Der Online-Verkauf startete am 18. September, sechs Tage vor Beginn der Bundeswehrübung. In teilnehmenden Edeka-Märkten und Netto-Filialen in Hamburg soll der Rucksack vom 21. bis 26. September zu einem Vorzugspreis angeboten werden. Der Übungszeitraum und die Vermarktung des Produkts überschneiden sich damit unmittelbar.

Im Marktkauf-Onlineshop wird der rund 26 Liter große Rucksack für 99 Euro angeboten. Zum Lieferumfang gehören unter anderem ein Kurbelradio, eine Solar-Powerbank, eine Trinkflasche mit Filter, ein Multifunktionswerkzeug, eine Verbandstasche, ein Regenponcho, Paracord-Seil und ein Taschenkocher.

Edeka spricht selbst von einer Basis

Der angebotene Rucksack ist kein vollständig gepacktes Notgepäck für jede persönliche Lage. Edeka bezeichnet ihn selbst als kompakte Basis für die private Krisenvorsorge. Eine beiliegende Packliste soll zeigen, welche persönlichen Dinge ergänzt werden sollten, darunter wichtige Dokumente, Medikamente, Lebensmittel und Hygieneartikel.

Nach Angaben von Edeka orientiert sich diese Packliste direkt an Empfehlungen des Bundesamtes für Bevölkerungsschutz und Katastrophenhilfe. Das BBK nennt für ein vorbereitetes Notgepäck darüber hinaus unter anderem Wechselkleidung, Schlafsack oder Decke, Arbeitshandschuhe, Taschenlampe, persönliche Medikamente, Hygieneartikel, Lebensmittel, wichtige Dokumente und Bargeld.

Auch eine Lkw-Kolonnenfahrt gehört zur Beteiligung

Edeka und Netto beteiligen sich nach Angaben des Handelsverbunds nicht nur kommunikativ an der Übung.
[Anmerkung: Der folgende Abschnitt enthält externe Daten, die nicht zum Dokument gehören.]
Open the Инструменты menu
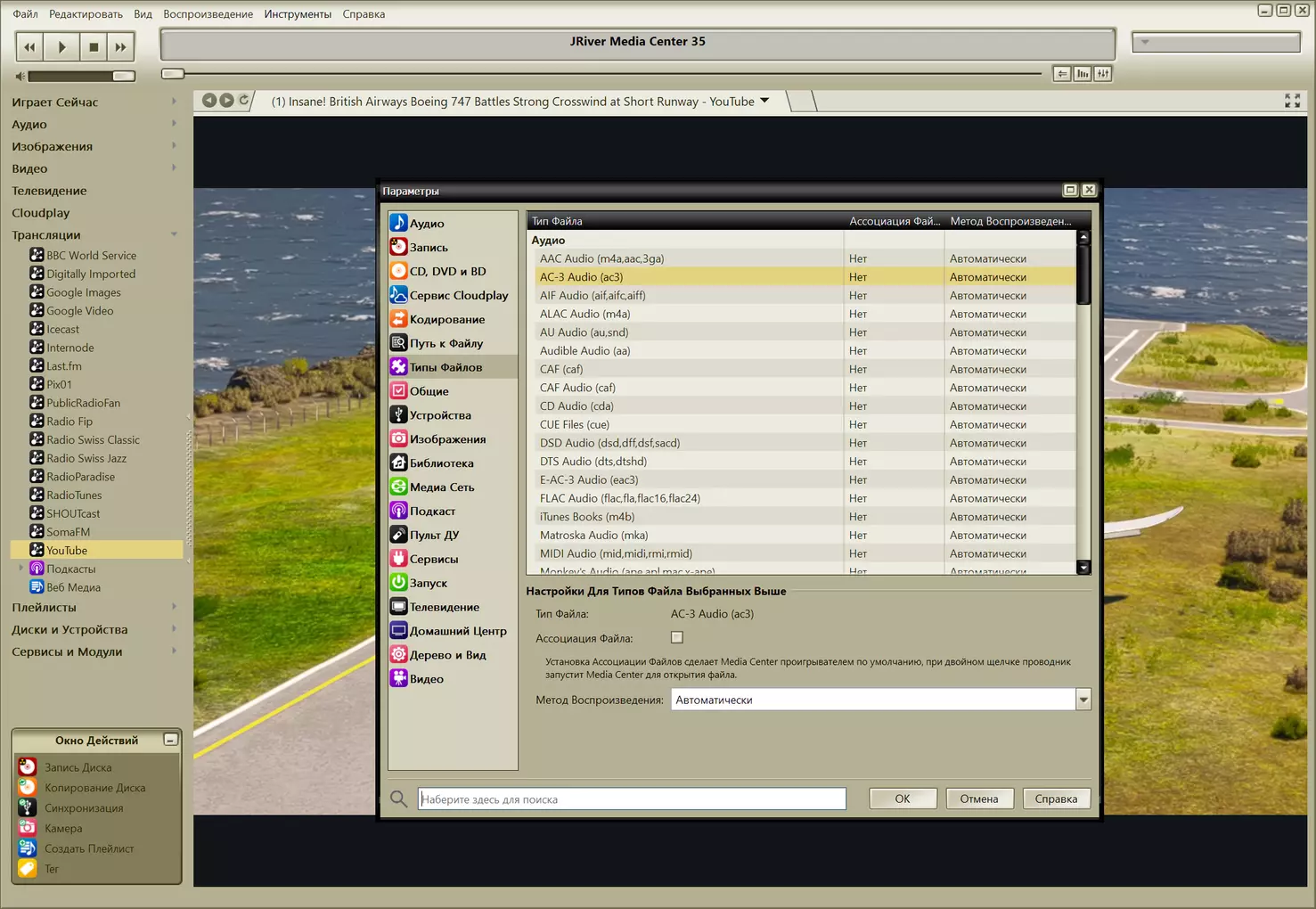Viewport: 1316px width, 909px height. 298,14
Vorgesehen sind auch eine Lkw-Kolonnenfahrt durch Hamburg und eine Informationsveranstaltung gemeinsam mit dem Arbeiter-Samariter-Bund im Hamburger Hafen.
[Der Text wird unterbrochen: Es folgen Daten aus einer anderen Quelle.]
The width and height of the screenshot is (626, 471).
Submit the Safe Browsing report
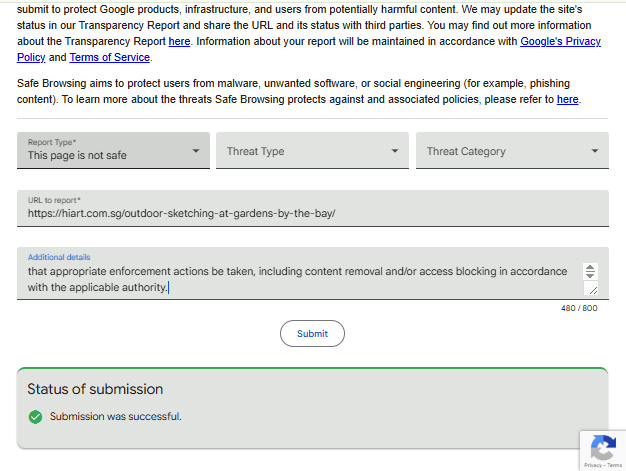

Parallel nimmt die Edeka-Zentrale an „Red Storm Business“ teil, einer von der Handelskammer Hamburg koordinierten Wirtschaftsübung. Dabei spielen Unternehmen eigene Krisenszenarien durch. Die Bundeswehr stellt hierzu klar, dass sie „Red Storm Business“ weder organisiert noch selbst daran teilnimmt.

Die Braker Zeitung fragt nach

Die zeitliche und kommunikative Verbindung zwischen Übungsbeteiligung und Produkteinführung ist öffentlich dokumentiert. Offen ist jedoch, wie weit beide Vorgänge organisatorisch miteinander verbunden sind.
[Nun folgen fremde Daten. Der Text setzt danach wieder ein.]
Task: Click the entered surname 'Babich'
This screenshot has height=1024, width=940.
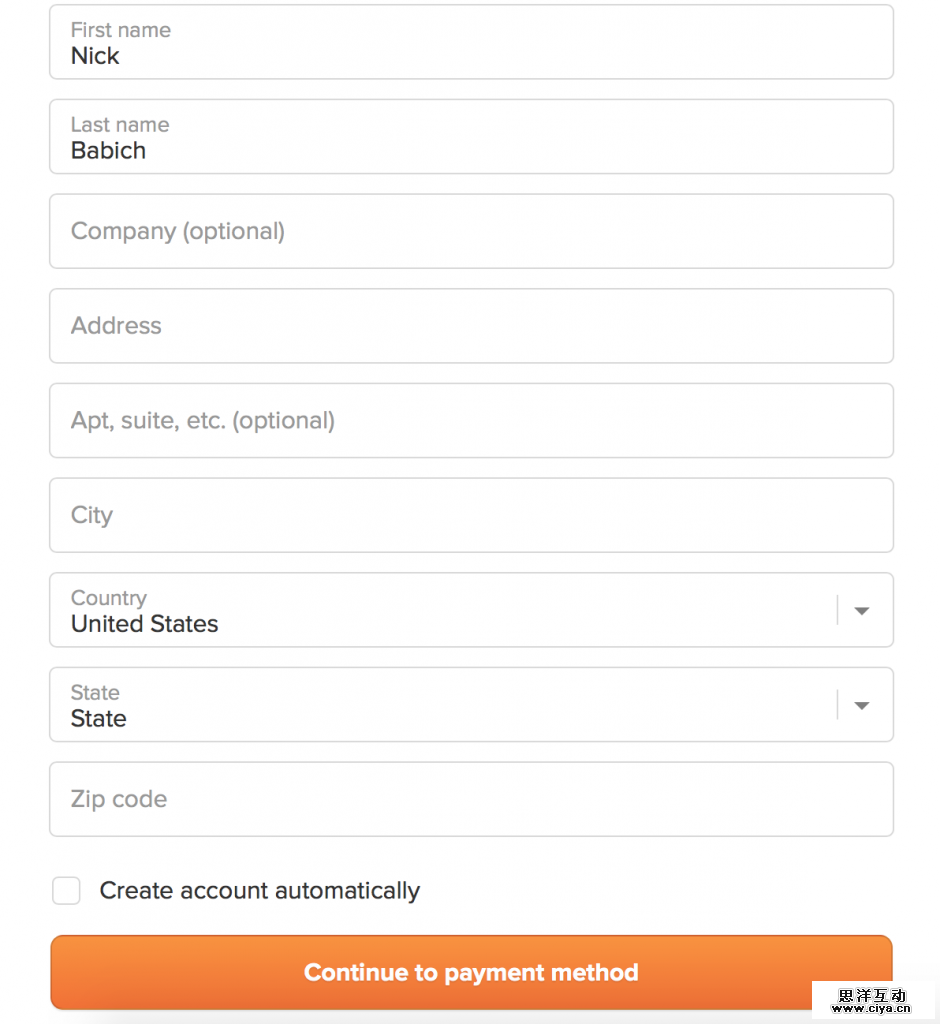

Die Braker Zeitung hat deshalb am 18. September Presseanfragen an Edeka, die Bundeswehr und das Bundesamt für Bevölkerungsschutz und Katastrophenhilfe gerichtet. Gefragt wird unter anderem, ob der Notfallrucksack speziell im Zusammenhang mit „Red Storm Charlie“ entwickelt wurde, ob staatliche Stellen an Entwicklung, Zusammenstellung oder Bewertung beteiligt waren und ob Vereinbarungen im Zusammenhang mit der Übungsbeteiligung bestehen.

Beim BBK fragen wir außerdem nach, ob das Bundesamt das konkrete Produkt geprüft oder bewertet hat und wie die Bezugnahme auf seine Vorsorgeempfehlungen einzuordnen ist. Die Antworten werden nach Eingang in diesem Beitrag ergänzt.